What Bush's Brain Knew

Karl Rove's testimony to Congress about the firing of US attorneys will obscure, not reveal, the truth of the past eight years

On Wednesday, former Bush White House senior officials Karl Rove and Harriet Miers reached an agreement
with the House judiciary committee to provide testimony about the
administration's involvement in the politicised firings of US
Attorneys. Though the justice department's internal investigation has
already concluded that the administration's actions were inappropriate,
judiciary chairman John Conyers had sought for some time, often with colourful language, to get Rove at the witness table in front of him.

The
news that Rove and Miers will testify was met with cautious cheers on
the left. Those who had been pushing for their testimony were pleased
that an agreement was reached, but concerns still remain about whether
the accord will have enough teeth to compel all necessary testimony. If
it works, it may well serve as a template for interviewing former White
House officials about other Bush-era scandals. But if it fails - as
seems likely - it will serve as an obstacle, not a conduit, to
uncovering the full truth of the last eight years.

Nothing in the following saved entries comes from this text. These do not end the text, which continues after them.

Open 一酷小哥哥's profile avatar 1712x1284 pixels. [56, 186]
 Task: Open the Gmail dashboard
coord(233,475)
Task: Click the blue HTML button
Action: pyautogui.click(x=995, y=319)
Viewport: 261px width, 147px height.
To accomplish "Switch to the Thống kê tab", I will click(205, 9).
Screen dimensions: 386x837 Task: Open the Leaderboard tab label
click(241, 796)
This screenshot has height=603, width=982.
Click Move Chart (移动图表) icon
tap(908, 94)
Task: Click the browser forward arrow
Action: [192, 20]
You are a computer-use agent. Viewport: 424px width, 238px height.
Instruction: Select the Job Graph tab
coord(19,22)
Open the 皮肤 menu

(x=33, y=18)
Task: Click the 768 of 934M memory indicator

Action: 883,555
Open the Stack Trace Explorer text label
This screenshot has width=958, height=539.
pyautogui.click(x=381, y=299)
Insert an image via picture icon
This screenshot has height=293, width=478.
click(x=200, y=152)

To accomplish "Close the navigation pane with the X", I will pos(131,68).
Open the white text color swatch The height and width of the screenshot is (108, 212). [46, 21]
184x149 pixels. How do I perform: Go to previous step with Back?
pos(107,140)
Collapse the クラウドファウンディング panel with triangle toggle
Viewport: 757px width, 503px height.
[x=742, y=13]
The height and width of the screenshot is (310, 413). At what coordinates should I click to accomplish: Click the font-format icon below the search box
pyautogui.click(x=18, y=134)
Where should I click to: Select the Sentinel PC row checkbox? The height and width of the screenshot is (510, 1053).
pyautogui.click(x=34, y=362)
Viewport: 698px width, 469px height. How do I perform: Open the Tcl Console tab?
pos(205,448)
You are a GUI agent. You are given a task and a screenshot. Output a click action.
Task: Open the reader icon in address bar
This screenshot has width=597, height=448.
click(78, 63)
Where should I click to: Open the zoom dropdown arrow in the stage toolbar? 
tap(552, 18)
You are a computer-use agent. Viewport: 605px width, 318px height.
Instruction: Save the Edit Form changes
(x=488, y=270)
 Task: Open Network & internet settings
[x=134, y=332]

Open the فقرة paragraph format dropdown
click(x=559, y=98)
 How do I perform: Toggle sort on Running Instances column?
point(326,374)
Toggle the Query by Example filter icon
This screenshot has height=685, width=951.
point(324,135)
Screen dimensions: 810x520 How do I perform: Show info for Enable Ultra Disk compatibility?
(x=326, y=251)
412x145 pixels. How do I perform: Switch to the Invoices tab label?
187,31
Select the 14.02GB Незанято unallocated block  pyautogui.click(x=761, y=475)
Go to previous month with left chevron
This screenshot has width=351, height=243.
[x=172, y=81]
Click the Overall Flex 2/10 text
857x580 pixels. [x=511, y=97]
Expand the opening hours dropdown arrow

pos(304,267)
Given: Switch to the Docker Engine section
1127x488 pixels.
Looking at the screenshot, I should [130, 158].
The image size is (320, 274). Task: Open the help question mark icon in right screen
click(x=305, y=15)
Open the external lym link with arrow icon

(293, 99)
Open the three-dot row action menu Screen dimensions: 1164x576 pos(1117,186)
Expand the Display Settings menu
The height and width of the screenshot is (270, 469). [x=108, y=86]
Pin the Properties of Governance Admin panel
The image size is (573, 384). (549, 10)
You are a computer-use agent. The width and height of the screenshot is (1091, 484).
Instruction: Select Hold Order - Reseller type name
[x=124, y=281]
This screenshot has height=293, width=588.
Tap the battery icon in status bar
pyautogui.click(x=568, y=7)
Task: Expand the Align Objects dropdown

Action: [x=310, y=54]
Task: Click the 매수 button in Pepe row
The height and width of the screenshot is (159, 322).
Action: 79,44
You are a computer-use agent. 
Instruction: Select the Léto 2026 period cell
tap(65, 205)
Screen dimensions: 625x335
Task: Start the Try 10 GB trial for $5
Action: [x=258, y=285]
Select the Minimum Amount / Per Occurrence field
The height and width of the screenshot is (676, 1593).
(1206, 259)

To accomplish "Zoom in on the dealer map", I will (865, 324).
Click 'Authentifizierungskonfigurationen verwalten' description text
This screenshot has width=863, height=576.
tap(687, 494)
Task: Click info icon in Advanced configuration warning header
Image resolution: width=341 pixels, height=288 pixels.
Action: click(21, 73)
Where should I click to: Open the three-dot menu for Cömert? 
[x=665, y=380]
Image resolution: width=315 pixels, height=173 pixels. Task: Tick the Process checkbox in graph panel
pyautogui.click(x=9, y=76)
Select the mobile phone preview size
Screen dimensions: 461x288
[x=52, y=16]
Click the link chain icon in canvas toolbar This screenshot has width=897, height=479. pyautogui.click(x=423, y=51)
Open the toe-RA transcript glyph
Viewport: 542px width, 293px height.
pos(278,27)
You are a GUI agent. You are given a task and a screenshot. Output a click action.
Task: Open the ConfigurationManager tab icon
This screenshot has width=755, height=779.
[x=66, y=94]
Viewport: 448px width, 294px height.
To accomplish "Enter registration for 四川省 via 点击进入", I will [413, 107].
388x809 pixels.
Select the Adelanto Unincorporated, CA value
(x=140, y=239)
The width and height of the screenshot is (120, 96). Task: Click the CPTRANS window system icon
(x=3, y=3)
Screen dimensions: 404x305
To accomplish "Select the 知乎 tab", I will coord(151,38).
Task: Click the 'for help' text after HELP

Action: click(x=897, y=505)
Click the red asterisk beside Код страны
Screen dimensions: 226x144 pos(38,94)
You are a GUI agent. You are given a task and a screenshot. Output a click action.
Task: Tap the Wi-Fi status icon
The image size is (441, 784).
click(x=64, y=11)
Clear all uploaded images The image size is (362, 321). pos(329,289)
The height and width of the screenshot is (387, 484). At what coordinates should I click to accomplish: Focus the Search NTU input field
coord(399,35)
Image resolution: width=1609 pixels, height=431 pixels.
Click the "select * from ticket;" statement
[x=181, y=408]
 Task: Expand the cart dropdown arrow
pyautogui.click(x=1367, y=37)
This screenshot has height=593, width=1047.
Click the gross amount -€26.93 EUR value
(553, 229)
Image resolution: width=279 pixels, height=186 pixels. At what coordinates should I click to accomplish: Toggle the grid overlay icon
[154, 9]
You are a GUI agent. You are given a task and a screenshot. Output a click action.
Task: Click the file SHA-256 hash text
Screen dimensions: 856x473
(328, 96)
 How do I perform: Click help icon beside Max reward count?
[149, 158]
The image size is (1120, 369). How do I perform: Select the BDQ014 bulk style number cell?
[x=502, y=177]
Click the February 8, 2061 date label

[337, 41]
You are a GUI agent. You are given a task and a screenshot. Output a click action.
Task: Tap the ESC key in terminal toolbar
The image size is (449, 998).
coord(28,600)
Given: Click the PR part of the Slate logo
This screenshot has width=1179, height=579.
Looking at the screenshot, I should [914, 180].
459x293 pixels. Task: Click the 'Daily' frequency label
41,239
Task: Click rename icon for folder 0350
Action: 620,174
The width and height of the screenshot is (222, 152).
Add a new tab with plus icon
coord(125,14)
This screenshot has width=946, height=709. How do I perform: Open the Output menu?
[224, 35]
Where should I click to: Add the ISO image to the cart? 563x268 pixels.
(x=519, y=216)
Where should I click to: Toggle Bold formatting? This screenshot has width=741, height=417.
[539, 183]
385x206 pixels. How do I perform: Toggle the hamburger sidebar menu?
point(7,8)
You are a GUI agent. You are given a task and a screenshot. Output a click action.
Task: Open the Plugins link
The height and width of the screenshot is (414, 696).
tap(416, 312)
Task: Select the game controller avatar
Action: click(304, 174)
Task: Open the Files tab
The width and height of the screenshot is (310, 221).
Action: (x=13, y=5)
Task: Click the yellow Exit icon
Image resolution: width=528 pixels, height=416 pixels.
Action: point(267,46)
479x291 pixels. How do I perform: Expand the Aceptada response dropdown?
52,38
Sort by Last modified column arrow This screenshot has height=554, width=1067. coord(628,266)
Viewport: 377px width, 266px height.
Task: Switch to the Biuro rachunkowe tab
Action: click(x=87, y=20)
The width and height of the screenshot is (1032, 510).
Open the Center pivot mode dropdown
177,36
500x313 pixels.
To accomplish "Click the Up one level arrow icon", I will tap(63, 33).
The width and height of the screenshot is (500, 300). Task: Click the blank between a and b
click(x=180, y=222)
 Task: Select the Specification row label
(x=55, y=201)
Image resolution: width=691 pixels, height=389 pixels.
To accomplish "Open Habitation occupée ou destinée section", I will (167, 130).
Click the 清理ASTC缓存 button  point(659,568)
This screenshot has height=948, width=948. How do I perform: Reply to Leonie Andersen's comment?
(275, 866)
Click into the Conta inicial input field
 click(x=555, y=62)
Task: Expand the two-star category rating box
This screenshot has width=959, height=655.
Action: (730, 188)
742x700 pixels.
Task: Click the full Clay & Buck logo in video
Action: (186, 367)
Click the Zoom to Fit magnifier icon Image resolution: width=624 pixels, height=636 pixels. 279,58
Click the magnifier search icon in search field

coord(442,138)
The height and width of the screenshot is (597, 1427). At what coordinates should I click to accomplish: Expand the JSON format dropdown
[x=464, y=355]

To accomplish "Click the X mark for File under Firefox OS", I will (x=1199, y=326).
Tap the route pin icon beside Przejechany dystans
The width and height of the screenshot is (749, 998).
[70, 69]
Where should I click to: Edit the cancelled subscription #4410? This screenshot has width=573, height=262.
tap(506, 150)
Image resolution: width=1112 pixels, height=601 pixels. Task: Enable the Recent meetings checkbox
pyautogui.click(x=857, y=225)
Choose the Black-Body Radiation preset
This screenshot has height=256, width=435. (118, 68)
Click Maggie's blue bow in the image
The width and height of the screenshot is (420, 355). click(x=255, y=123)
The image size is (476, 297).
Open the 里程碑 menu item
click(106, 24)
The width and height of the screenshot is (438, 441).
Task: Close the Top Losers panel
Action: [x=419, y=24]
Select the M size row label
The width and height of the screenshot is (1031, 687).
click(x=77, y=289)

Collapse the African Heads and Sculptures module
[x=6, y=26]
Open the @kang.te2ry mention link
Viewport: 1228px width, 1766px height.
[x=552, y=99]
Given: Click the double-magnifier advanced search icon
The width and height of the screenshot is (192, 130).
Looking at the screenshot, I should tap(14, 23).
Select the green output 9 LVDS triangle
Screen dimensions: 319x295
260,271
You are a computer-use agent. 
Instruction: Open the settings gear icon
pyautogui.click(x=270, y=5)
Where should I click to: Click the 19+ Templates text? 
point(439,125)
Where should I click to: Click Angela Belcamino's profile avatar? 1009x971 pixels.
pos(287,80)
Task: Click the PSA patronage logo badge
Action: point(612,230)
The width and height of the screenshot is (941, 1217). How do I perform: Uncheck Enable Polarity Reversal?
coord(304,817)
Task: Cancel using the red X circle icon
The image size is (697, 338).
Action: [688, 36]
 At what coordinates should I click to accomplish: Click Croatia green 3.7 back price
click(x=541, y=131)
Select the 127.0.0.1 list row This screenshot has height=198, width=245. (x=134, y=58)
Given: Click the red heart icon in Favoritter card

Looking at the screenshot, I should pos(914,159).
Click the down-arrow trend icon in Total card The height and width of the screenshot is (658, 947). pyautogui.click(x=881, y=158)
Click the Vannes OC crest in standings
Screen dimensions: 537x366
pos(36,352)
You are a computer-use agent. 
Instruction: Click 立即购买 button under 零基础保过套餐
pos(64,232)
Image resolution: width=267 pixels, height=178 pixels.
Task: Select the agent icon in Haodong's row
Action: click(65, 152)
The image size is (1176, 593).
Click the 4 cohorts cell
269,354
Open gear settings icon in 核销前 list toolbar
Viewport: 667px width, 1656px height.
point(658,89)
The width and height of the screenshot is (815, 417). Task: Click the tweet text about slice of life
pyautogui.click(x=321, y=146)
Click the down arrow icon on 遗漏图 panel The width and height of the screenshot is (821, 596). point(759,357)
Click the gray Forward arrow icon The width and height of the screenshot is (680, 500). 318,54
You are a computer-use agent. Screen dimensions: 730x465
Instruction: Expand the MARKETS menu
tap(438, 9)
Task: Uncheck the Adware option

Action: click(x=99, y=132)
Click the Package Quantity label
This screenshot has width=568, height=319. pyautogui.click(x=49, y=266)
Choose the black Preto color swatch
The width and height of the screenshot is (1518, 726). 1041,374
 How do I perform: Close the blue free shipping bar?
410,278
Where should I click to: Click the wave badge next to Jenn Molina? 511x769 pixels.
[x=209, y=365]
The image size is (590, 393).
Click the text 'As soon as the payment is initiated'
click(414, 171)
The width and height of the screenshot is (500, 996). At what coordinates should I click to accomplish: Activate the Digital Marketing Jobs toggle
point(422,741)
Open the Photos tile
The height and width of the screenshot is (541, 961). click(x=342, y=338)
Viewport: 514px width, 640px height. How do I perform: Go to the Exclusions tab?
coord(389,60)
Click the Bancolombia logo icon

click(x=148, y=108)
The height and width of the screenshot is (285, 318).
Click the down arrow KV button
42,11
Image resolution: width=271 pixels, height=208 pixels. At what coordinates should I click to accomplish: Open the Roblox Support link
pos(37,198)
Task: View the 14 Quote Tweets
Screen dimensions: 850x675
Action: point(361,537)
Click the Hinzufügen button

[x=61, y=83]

A close reading of the three-page document
outlining the agreement seems to suggest plenty of wiggle room for Rove
and Miers. Their initial conversations with the committee will be
private interviews, done out of the view of the public. Transcripts of
the interviews will be created and provided to all "involved parties",
though it's unclear if any of those parties will provide, or be allowed
to provide, those transcripts to the press. The committee also
explicitly reserves the right to seek public testimony, although it's
equally unclear whether the parties will be compelled under the
agreement to respect that right. After all, the agreement only grants
the committee the right to seek public testimony, not compel it.

The
scope of the testimony will be limited to facts surrounding the firings
of US attorneys and, in Rove's case, issues involving the prosecution
of former Alabama governor Don Siegelman.
Rove and Miers will be allowed to refuse any questions that fall
outside that narrow scope. But those won't be the only questions that
Rove and Miers will be able to avoid.

According to the
agreement, "counsel will direct witnesses not to respond to questions
...when questions relate to communications to or from the president." The
Bush administration may have loosened its definition of executive
privilege to some extent, no longer arguing that any testimony from
senior officials need be off-limits. But by allowing Rove and Miers to
avoid discussing any material related to presidential communications,
the former administration may have found the compromise they'd been
hoping for: one that looks good on paper, but has very little impact.

There
are several questions that the committee will almost certainly fail to
get answered as a result. Can you describe the president's involvement
in the decision to fire the US attorneys? Did you ever have a
conversation with the president where he suggested firing US attorneys?
Did the president order you to take action that would result in the
firing of US attorneys for political reasons? If the president didn't
play a role in the firings, then it would appear his team had "gone
rogue", acting entirely outside his authority. And if, as has been
widely speculated, he did play a role, this agreement ensures that we
will never find out.

There can be no doubt that the scope of
the agreement is broad enough for Congress to gather new, potentially
valuable information from Rove's and Miers's testimonies. But by
allowing the duo to avoid telling the full and unrestricted truth, the judiciary committee
might well regret the precedent it is setting - one that will prevent a
full accounting of Bush-era sins, leaving a critical part of American
history hidden forever from our view.